Across Northern Virginia, oak trees have started dying in significant numbers — including in Arlington.
The decline, formally called “oak dieback,” has been the subject of research and speculation for months by naturalists.
In a fact sheet produced in collaboration with groups including the Arlington Urban Forestry Commission and Arlington Regional Master Naturalists, experts cite the stress of recent droughts and extreme storms, along with construction damage, as potential causes for the dieback.
However, “oak decline is a complex disease with no single causal agent,” writes Lori Chamberlin of the Virginia Department of Forestry.
Currently, county officials are directing concerned residents to use prevention methods on their trees, and to be careful of how they treat trees without an accurate disease diagnosis.

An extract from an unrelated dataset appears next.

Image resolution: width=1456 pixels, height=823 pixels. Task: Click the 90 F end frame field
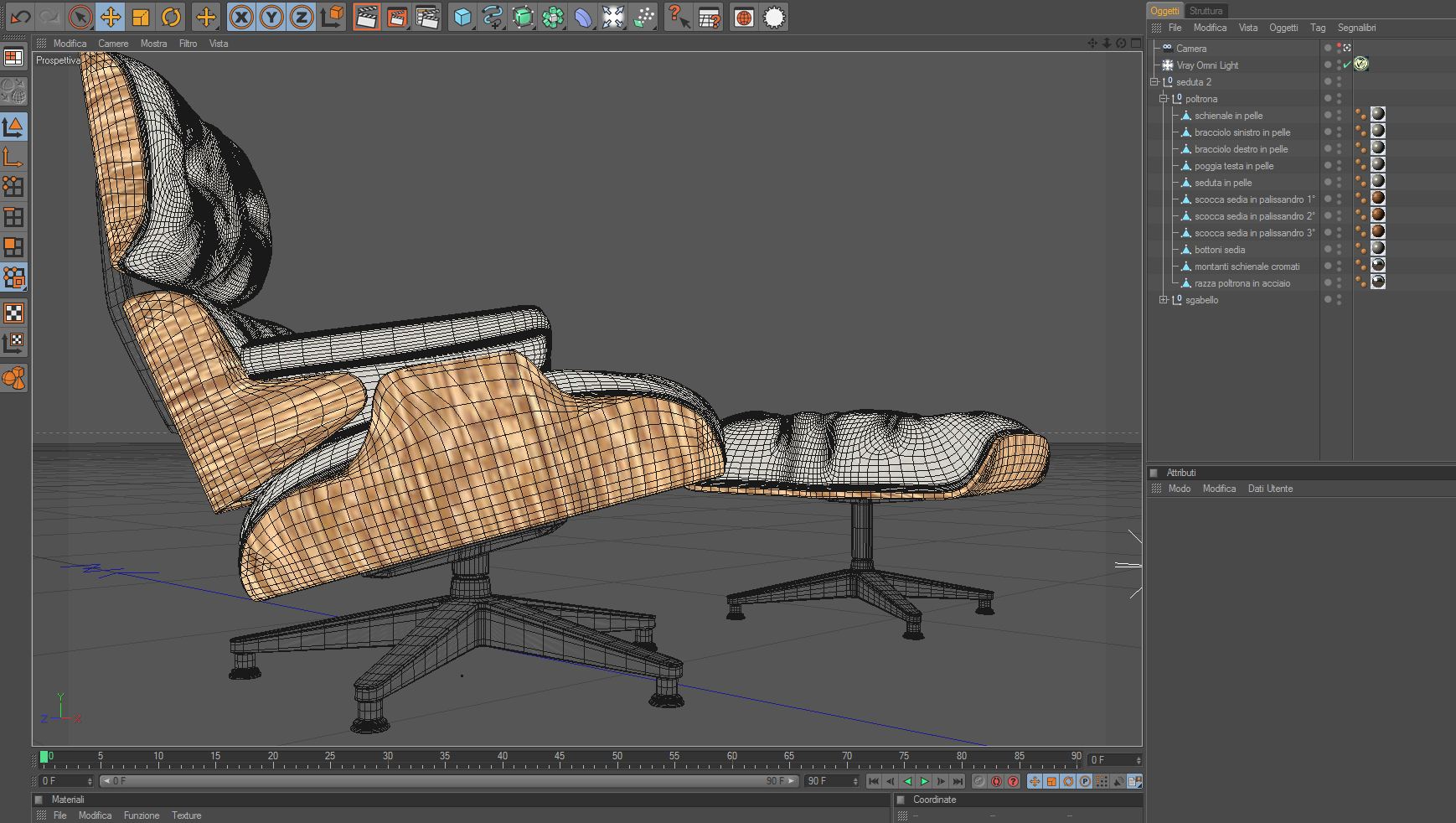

Nora Palmatier of the Tree Stewards of Arlington and Alexandria offered the following advice for trying to fend off tree decline:
- Avoiding damage to trees, caused by anything from landscaping to rebuilding a home
- Water trees during dry spells
- Revitalize the soil with wood chips
Some of the troubled oak trees are on Arlington’s list of “Champion Trees.” Elizabeth Grossman, a representative from the Arlington Tree Action Group, said the county should be held more accountable for its oak tree loss.
“I’ve lived in Arlington Forest almost 30 years, and the rate of tree decline is alarming — I’ve lost two mature oaks this summer and are the first two trees I have lost in all the years I’ve lived here,” Grossman said, pointing to the Arlington Forest neighborhood and the area around Lubber Run as two particularly damaged spots.
“Arlington County has done nothing more than put out the document you have identified, and it is not particularly useful,” Grossman said.